> _TASK DIRECTIONS_
Arrange the records below as a two-column CSV with the header row text,answer. Give one row per record, with the record's text and its answer each in a single quoted field and line breaks replaced by spaces, and leave out the pictures.

> _INPUT FOR THIS TASK_
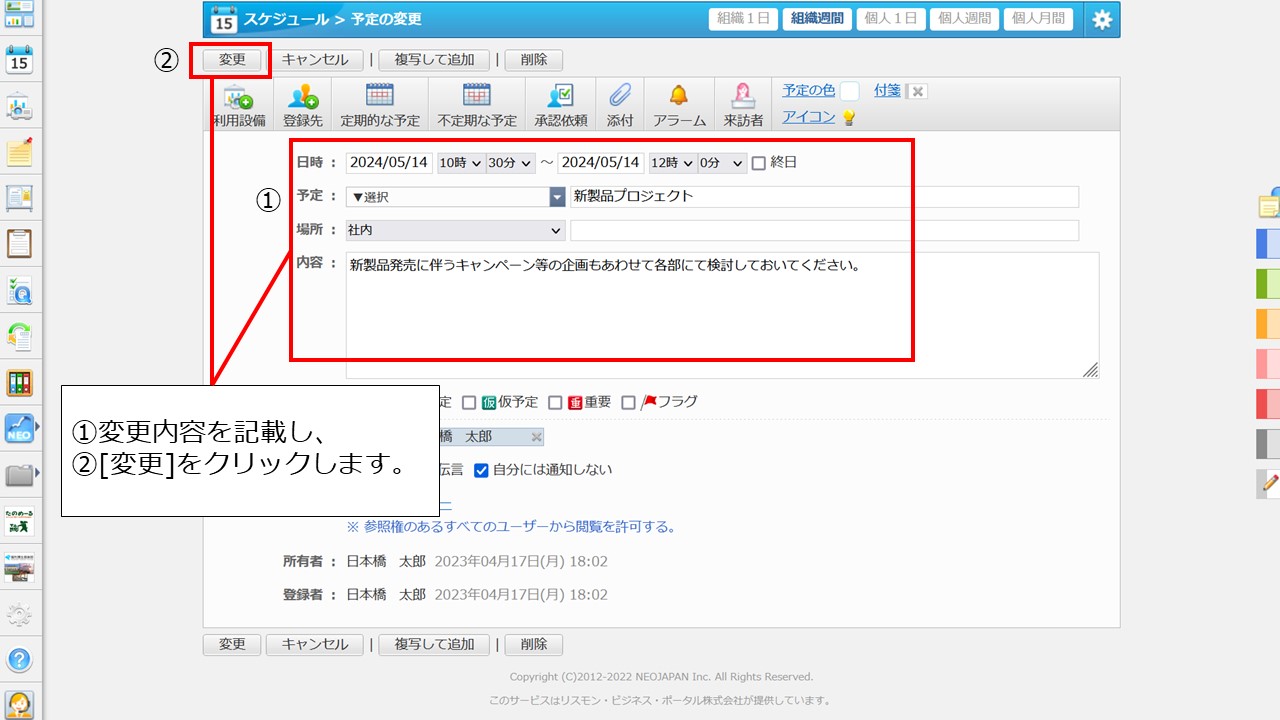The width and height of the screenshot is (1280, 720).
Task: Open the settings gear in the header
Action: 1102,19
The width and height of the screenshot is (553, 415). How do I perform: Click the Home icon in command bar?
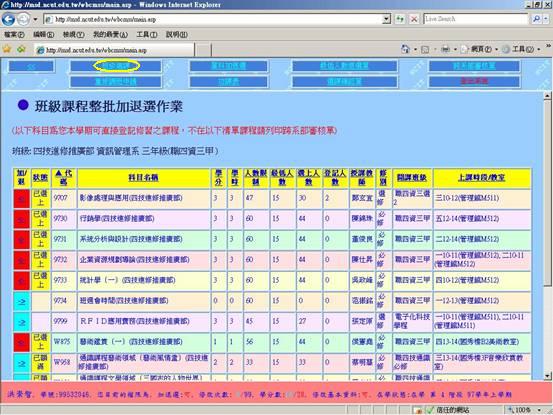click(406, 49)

> _EXERCISE OUTPUT_
text,answer
"","The width and height of the screenshot is (1280, 720). Task: Open the settings gear in the header Action: 1102,19"
"The width and height of the screenshot is (553, 415). How do I perform: Click the Home icon in command bar?","click(406, 49)"